Task 3.1. EXAMPLE 13--MAX with Windows--of
the CIKM 2006 listed below has a bug insofar as
it does not consider the case where
inwindow is empty:
-- discuss the cases where inwindow
is empty,
--fix the bug a show a correct definition for this
UDA.
Task 3.2. We showed how to fix the
idle-wating problem for union and joins. However,
aggregates on logical windows with slides can also
experience a similar problem [answer]
-
explain how the problem occurs
(you might want to start from the case of tumbles)
-
give the execution of aggregates
on a logical window with slides (in the style
of the foil with header tau be the content of
the Time Stamp Memory (TSM) Register).
Task 3.3. Aleri and Progress (apama) represent two recently annnounced
DSMS products. Find out what you can about these two. Compare them with
Coral8 and Stream Base in a short report (one page).

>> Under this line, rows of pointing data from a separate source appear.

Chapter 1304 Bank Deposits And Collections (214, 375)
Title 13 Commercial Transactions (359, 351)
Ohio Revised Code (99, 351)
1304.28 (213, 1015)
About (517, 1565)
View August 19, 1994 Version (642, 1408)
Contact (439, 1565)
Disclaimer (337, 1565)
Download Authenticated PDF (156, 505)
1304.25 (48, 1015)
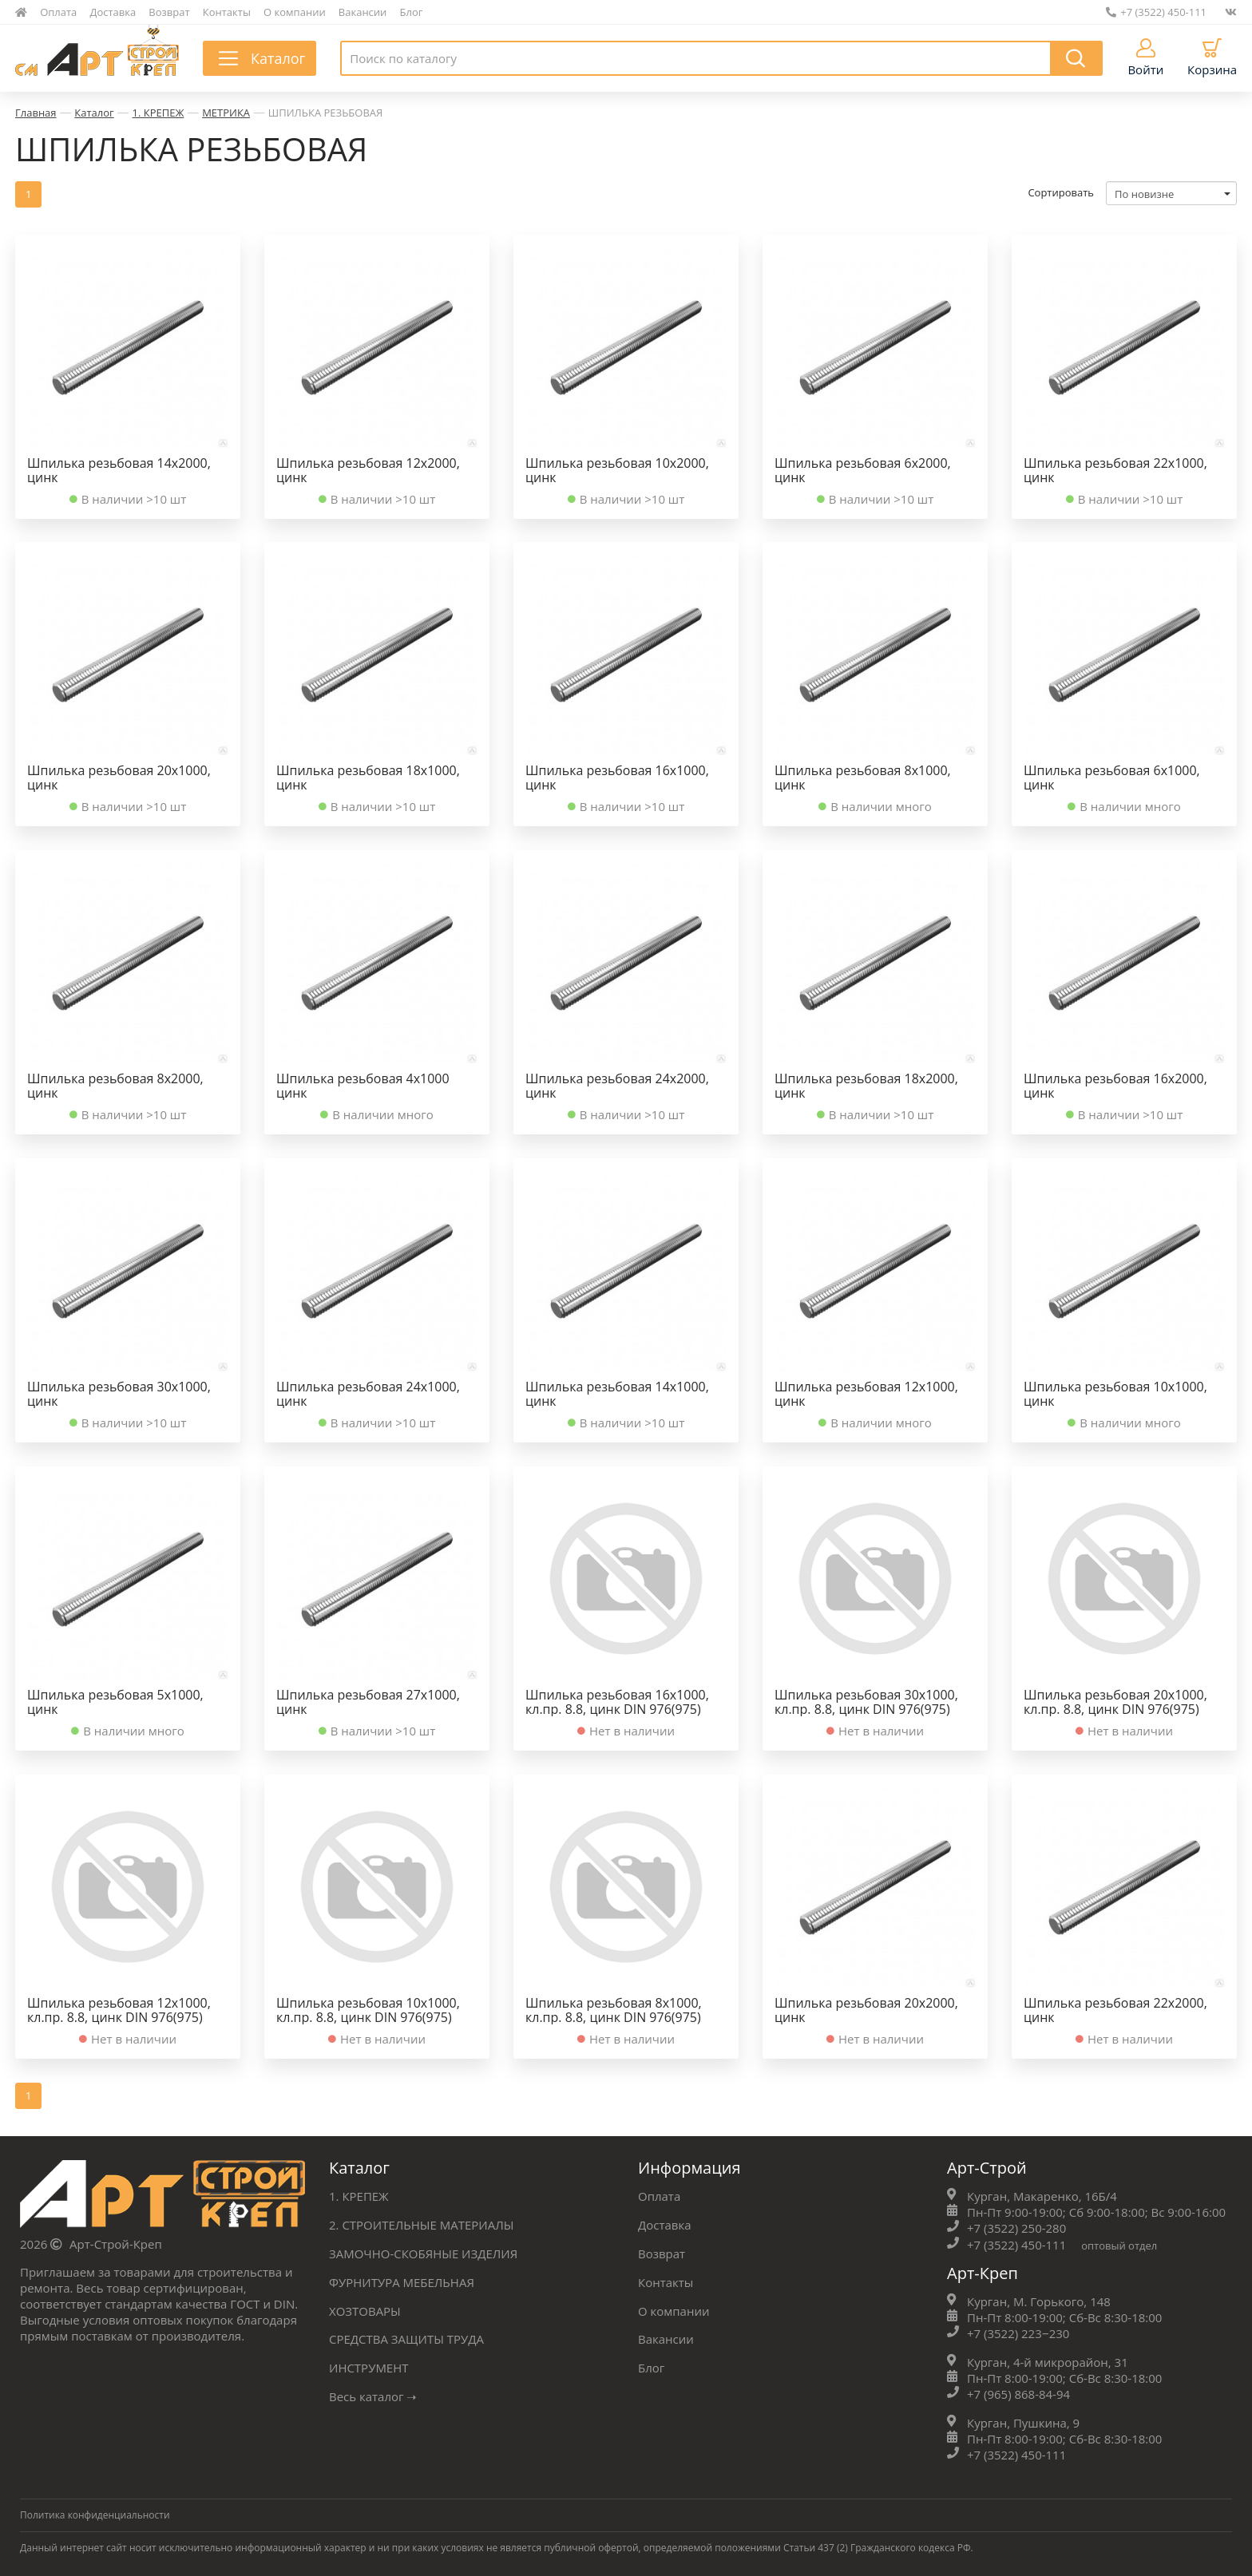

Week 2 Assignment (Due on Monday, April 23).
Task 2.1 Write a short (one page or two powerpoint
slides ) report on Coral8 (vs. Streambase)
Task 2.2 Write a short (one page or two powerpoint
slides ) report on Streambase (vs. Coral8)
Taks 2.3 Show some blocking and non-blocking queries
in SQL-MR
and, for each, explain why it is or it is not blocking.
Task 2.4. Assume that you have a table describing
Ebay bids for the day.
Bids ( itemID /* the item being
bid for*/,
price, /* bid price*/
bidderID, /* id of the bidder*/
timestamp /* time when bid was registered*/)
Write two ESL UDAs to compute the SUM and the SUM-DISTICNT
over a window, and use them to return, for each
itemID, the sum and sum-distinct of the prices over
the last 100 bids.
Week 1 Assignment (Due on Monday, April 9).
* Study K. Guion's overview
on OLAP Functions.
* Study the proposed Match-Recognize ANSI Standards
for SQL (SQL-MR
for short)
Turn in your answer to the following assignment:
Task 1.1. Assume that you have the following temporal
table:
emp(Eno, Project, Tstart, Tend)
Denoting periods of time during which an employee
has worked on a project. The closed intervals
denoting these periods could overlap, and thus
you need to coalesced them into maximal periods.
Suggestion, sort all events in a sequence, and
then use SQL-MR to do the actual coalescing, and
reconstruct the original table with the intervals
coalesced.
Task 1.2. Sensors have detected locations of objects
at certain time. So
items( itemNo, SensorNo, Time)
Write an SQL-MR query to detect objects that
are going around in a cycle, i.e., they have returned
to the same location withing one day. Many objects
do not move fast, so the sensor might produce
consecutive readings of the same object even if
this is not in a cycle.
Task 1.3. Express in SQL-TS the example query of
Section 2.1 of the SQL-MR document.
Task 1.4. Write a short (one page or less) report
on SQL-MR explaining the parts that, in your view,
have problems or require clarification (e.g., my
view is that outputs are not clear in the presence
of alternative patterns).
|